Launch of  Harvesting Darkness. New Poems 2019-2023. Robin Morgan, Spinifex Press, September 19th 2023 by Robyn Rowland

Once again we have a launch of a truly wonderful book of poetry from Robin Morgan, a book with vitality, with poetic skill at its finest.  And what can I say, but that you chose your publisher wisely, Robin. Spinifex, an excellent feminist press of 32 years under the committed hands of Susan Hawthorne and Renate Klein, both well-known authors in their own right. Good mutual choice of course!

It’s a terrifying honour to be asked to launch this book. We met decades ago, and I am proud that we were each asked for a poem to begin and end a fine book called Radically Speaking. Feminism Reclaimed out of Spinifex in 1996.

And the truth is… I don’t really want to launch this book. I really want just to read it to you …. but, then, I guess that is not my job! I really want to read it out loud, and keep reading and keep unveiling and delving in. Because the movement within is far from linear, the movement is helix (symbol of resilience), nautilus, convex, concave, whirling between space and the interior of the body, back and forth between hope and achievement, with yet a fear of failure to change the world as much as we wanted to, as much as is necessary.

See how I say, ‘we’. Because this book and its companion, Dark Matter published with Spinifex in 2018, drew me into a convergence with Robin the activist, the poet and the older woman; because sisterhood IS global’, is our fall-net, our buoyancy, our connection.

When Robin writes in the first poem, ‘ These hands’:  

An old woman’s hands,
strong still but with loosening grip;
bones delicate, gloved in blue embroidery’s
prominent veins, skin spotted brown
as a hen’s egg

 … they are my hands also. Because so much in these poems, as great poems do, recalls me back to myself.

When she writes to her son in ‘The Will’, of poems ‘as my real divestiture’ and of him in ‘This Dark Hour’  ‘when blood of my blood /bone of my bone, child grown to manhood now – stranger, intimate, not too distant but apart – lies safe’ – I too breathe that love toward my own sons.

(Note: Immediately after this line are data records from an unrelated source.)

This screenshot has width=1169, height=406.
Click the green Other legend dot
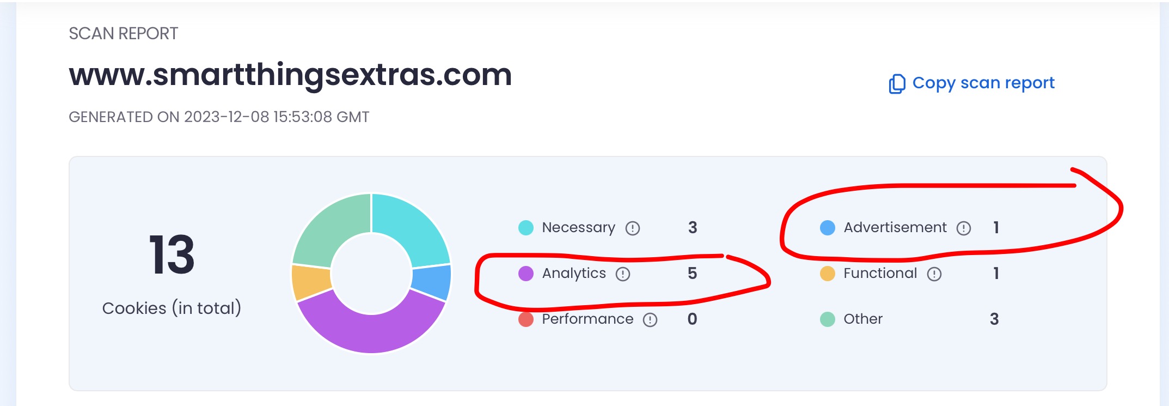click(828, 319)
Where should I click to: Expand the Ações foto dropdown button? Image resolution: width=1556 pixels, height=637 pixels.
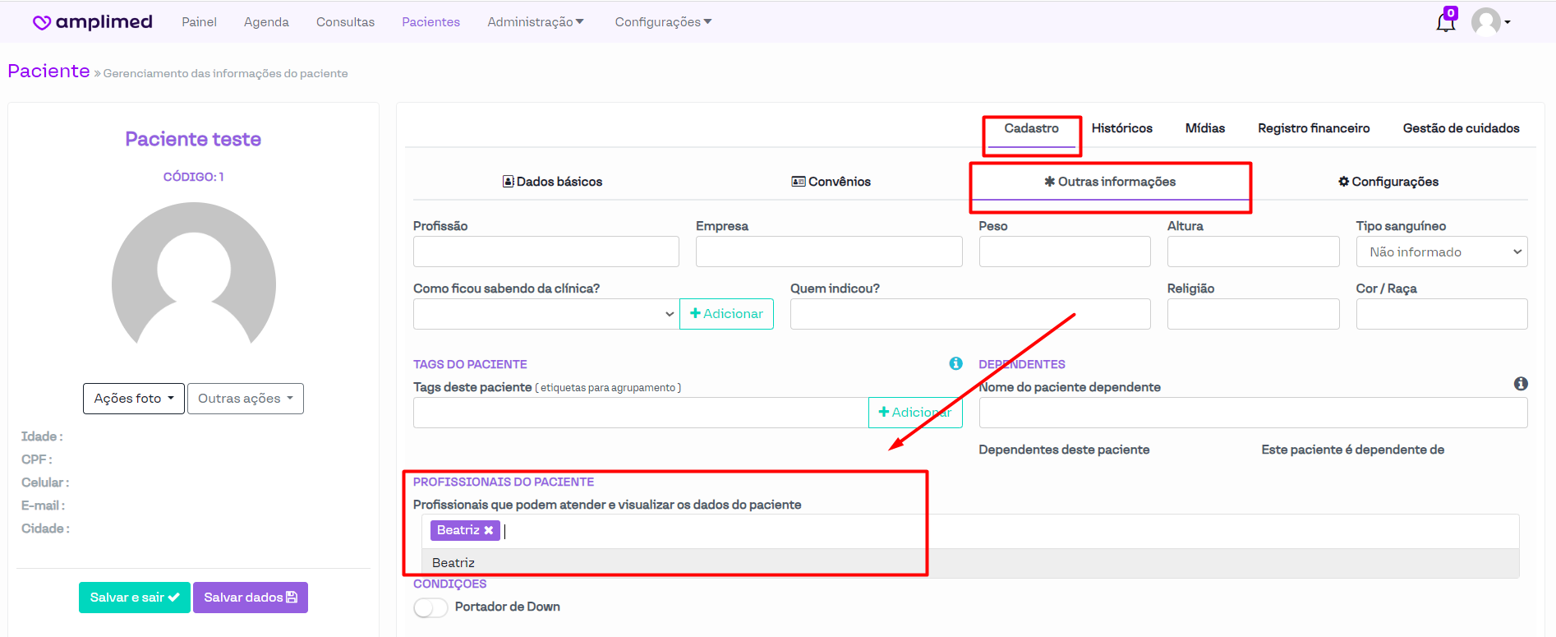[x=133, y=399]
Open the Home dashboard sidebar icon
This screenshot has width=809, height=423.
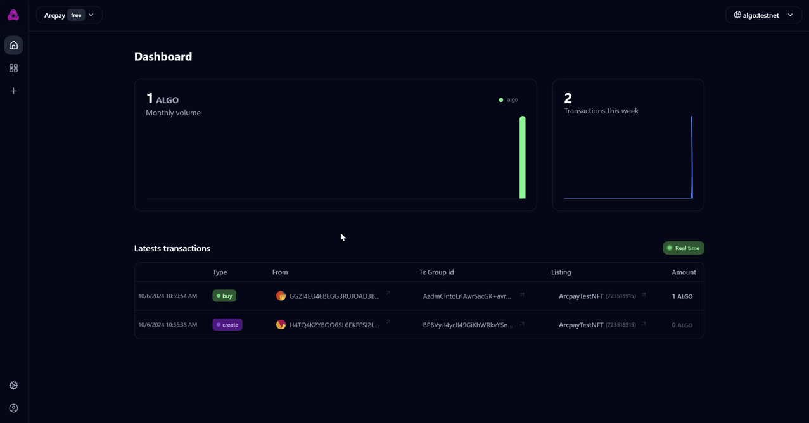(13, 46)
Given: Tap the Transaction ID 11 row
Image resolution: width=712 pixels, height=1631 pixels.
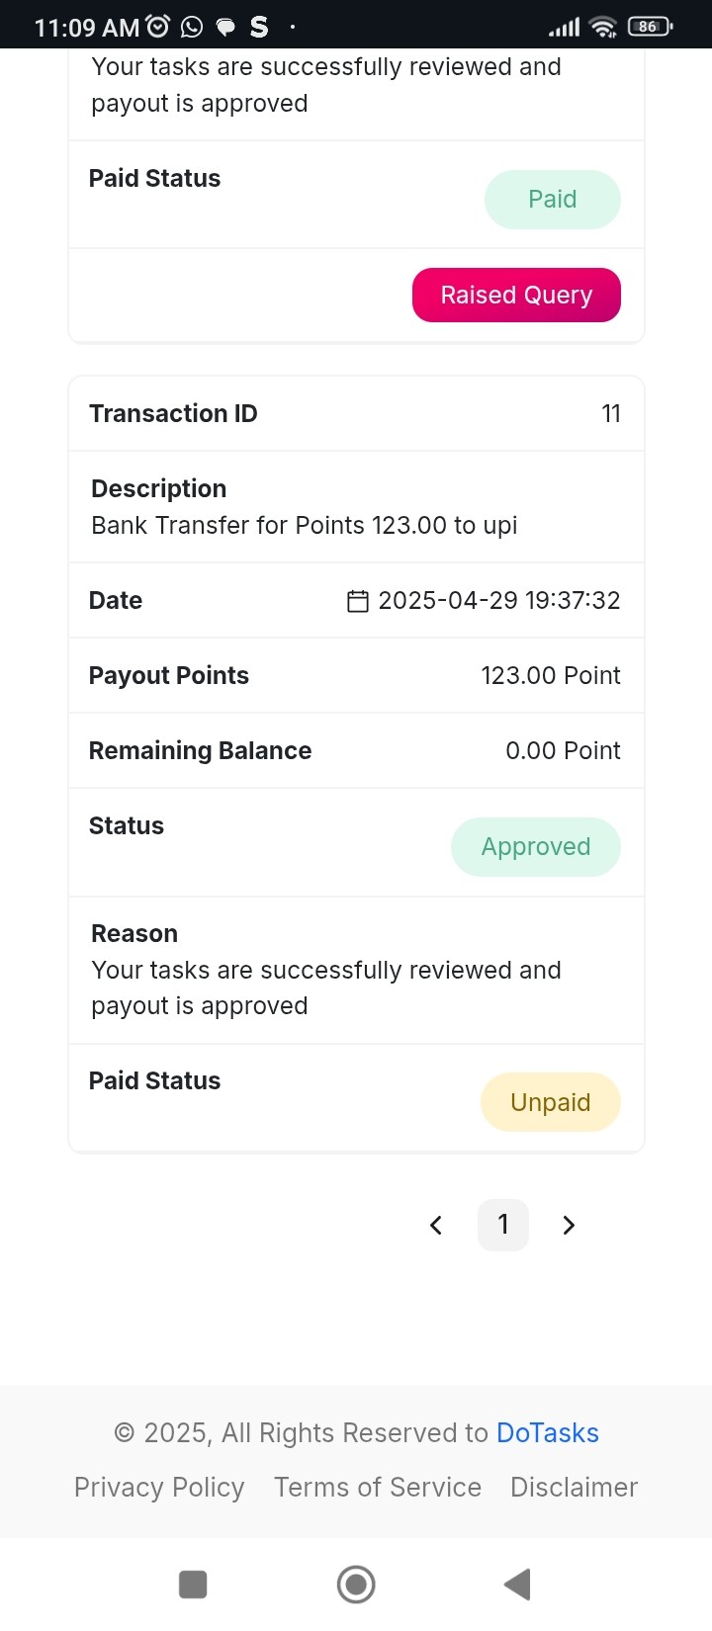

In your TED reading Robin, in 2015, you said you fell in love with poetry at 3 years of age; with poetry’s rhythms, music, metaphors, imagery, ‘poetry being the essence of communication’ ‘the discipline, the distillation’. And this last word you emphasised. All this is achieved in your own work. And so we get ‘time intimate as an embalmer’ (2018, p69) and ‘the garnet taste of plum’. (2018, p40).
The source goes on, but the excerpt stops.